Neuroscientists of the CRC 889 „Cellular mechanisms of sensory processing“ of Göttingen University and University Medical Center Göttingen discovered that synapse maturation and the timing of critical periods during brain development is governed by the balance of two signaling proteins with opposing functions. Published in the renowned journal PLoS Biology.
In immature brains, silent synapses – newly born synap-ses that are inactivated due to a lack of normal receptor-mediated signalling – are frequent. It was already known that silent synapses help to reorganize the connec-tion patterns between the principal neurons of the mammalian cortex, the excitatory pyramidal neurons.
It remained – however – largely unknown how functions are established during critical periods and what specific cellular processes contribute to these changes. Two very similar proteins exert opposing roles in the conversion of synapses from an immature state to an active state.
Both proteins, PSD-95 and PSD-93, are signaling scaffolds of the postsynaptic density and evolved via duplication of a single ancestral gene. The results have been published in the renowned journal „PloS Biology“.

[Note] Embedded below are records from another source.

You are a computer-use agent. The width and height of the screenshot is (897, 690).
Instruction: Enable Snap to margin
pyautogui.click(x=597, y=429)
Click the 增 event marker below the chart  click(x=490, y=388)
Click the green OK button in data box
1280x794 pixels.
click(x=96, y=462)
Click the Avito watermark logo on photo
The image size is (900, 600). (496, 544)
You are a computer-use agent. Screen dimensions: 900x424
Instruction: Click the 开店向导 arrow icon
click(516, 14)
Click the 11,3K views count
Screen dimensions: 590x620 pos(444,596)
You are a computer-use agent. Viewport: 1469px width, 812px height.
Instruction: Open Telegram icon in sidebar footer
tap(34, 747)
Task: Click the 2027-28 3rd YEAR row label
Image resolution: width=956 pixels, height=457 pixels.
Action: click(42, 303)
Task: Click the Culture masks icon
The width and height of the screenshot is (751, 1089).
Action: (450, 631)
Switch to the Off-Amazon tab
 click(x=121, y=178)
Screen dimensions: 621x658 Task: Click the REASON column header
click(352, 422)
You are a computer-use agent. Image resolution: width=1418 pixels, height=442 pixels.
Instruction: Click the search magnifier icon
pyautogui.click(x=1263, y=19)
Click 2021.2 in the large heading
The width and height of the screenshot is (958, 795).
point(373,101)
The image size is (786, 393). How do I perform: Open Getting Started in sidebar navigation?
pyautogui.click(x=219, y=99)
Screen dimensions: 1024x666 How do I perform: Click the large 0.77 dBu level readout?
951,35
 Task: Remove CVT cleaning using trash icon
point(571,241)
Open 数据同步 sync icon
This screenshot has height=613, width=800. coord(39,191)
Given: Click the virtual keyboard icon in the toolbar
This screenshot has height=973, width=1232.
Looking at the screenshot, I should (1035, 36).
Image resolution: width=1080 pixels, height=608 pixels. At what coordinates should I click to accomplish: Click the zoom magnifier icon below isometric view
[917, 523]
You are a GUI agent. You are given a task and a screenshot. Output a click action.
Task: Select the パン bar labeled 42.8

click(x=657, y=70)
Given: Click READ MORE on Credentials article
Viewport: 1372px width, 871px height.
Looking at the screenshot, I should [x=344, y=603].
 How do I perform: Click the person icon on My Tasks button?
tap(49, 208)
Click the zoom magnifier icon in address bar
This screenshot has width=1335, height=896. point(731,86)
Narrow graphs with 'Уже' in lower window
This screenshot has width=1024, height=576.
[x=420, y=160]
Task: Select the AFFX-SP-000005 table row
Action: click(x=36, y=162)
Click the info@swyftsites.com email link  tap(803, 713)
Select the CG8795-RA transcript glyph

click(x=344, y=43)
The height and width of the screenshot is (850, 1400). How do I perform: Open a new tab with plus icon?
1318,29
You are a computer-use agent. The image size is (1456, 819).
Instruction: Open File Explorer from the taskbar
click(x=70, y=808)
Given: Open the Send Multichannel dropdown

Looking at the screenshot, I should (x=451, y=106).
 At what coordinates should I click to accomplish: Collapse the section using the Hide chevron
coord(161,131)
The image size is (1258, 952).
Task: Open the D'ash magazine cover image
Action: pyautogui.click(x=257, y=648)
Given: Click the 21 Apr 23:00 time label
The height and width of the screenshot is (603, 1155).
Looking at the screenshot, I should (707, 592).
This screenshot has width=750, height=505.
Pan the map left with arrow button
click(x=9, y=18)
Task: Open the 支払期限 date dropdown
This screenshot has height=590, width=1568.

While the protein PSD-95 promotes synapse maturation, PSD-93 acts as a brake and slows the process. Consequently, in mice lacking PSD-93, the fraction of silent synapses declines faster, synapses mature faster, and a critical period of visual cortex development closes too early.
In contrast, mice without PSD-95 display a lifelong and juvenile plasticity in the visual cortex, similar to young wild type mice during their critical period. PSD-95 deficient synapses remain immature, with a juvenile share of silent synapses. Notably, visual perception was compromised in both PSD-95 deficient and PSD-93 deficient mice.
„Thus, a balanced function of the two proteins is essential for normal timing of critical periods during early brain development as well as for normal synaptic maturation and optimized brain functionality“, explains Prof. Dr. Siegrid Löwel, senior author of the publication.
In the long run, these new insights might pave the way for additional therapeutic options for treating brain lesions and psychiatric disorders. „By artificially reopening juvenile ‚critical periods‘, intact brain regions may be boosted to learn to take over functions of lesioned regions“, argues Prof. Dr. Dr. Oliver Schlüter, also senior author of the publication.